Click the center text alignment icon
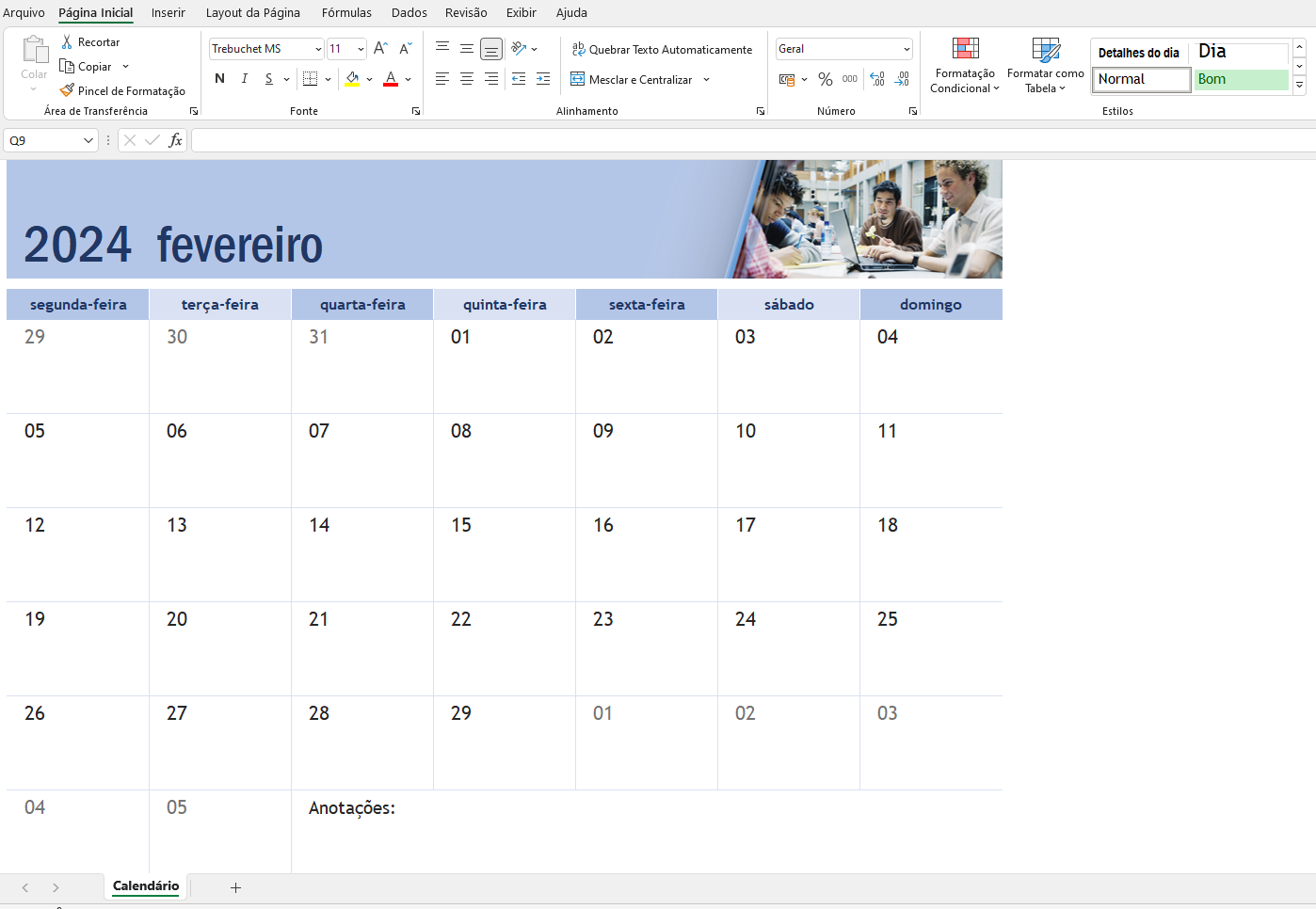Viewport: 1316px width, 909px height. [467, 79]
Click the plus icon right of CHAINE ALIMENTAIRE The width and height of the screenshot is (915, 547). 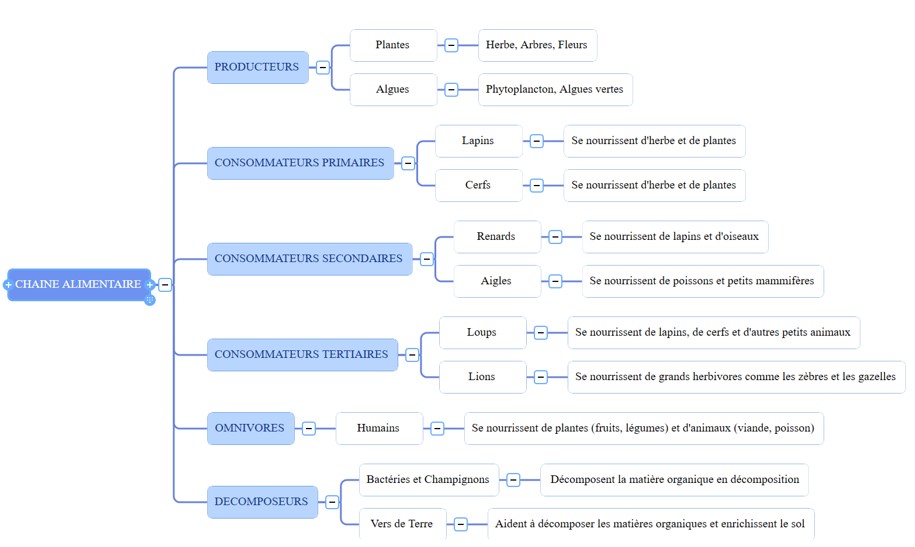point(150,285)
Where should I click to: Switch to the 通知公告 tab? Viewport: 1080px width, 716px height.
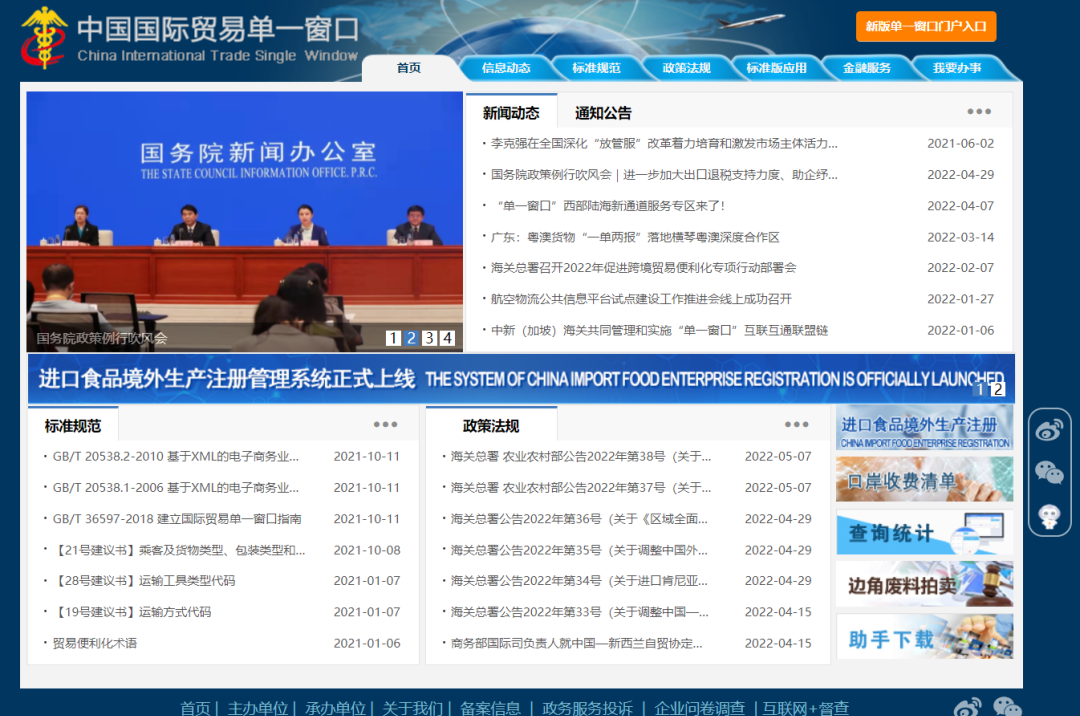(601, 111)
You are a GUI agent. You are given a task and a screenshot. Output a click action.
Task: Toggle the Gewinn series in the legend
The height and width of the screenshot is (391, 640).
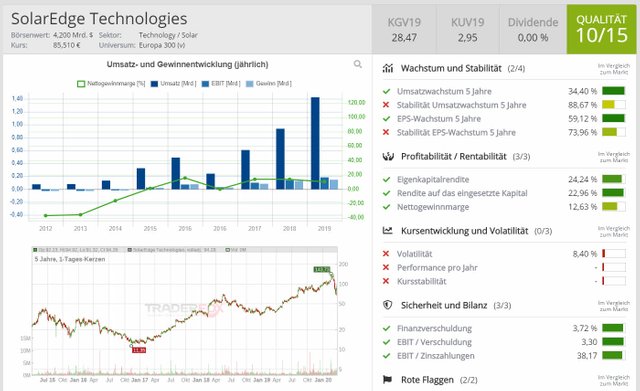[x=269, y=84]
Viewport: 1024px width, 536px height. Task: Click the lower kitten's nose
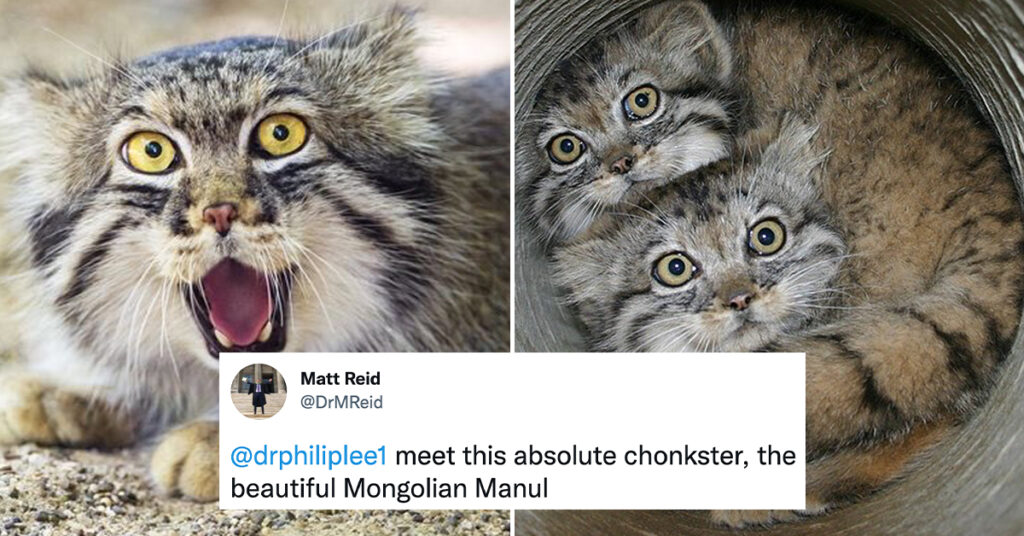click(740, 300)
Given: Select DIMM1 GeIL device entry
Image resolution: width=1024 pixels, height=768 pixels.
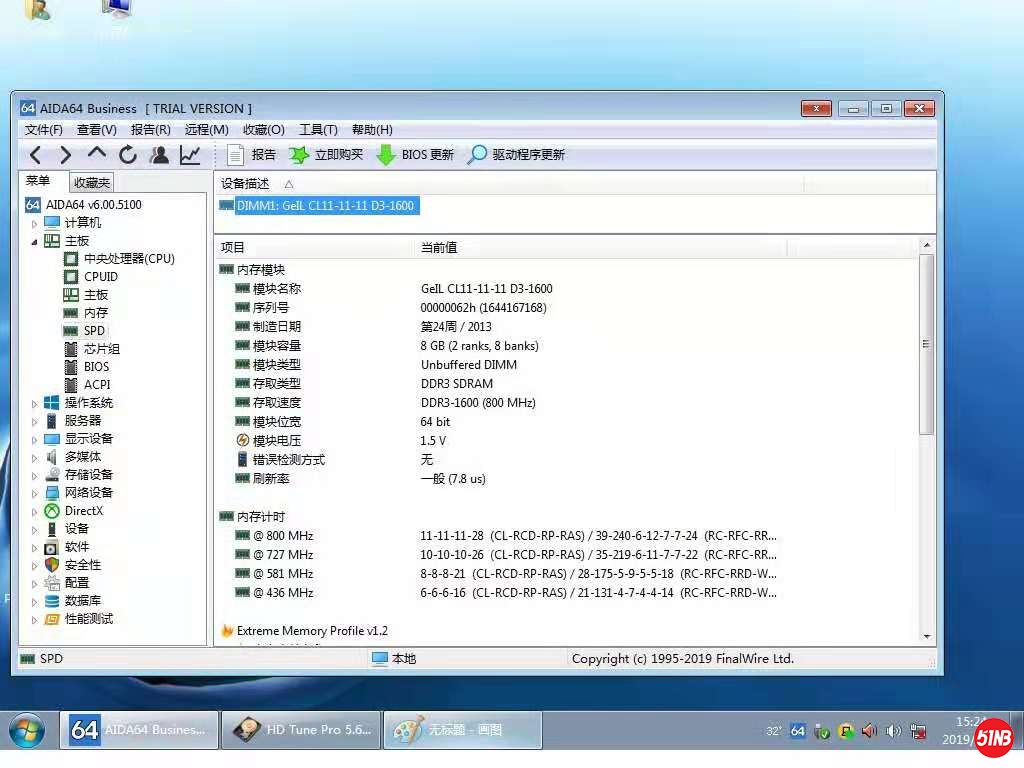Looking at the screenshot, I should click(x=325, y=206).
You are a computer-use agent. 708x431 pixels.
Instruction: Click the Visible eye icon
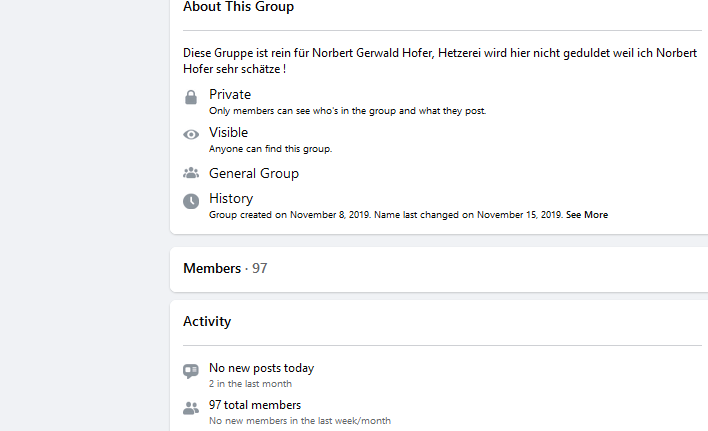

▸ **What you need to do**:
Among the lines above, return those that hold the word "agent".

▸ **Answer box**:
You are a GUI agent. You are given a task and a screenshot. Output a click action.
You are a computer-use agent. 708x431 pixels.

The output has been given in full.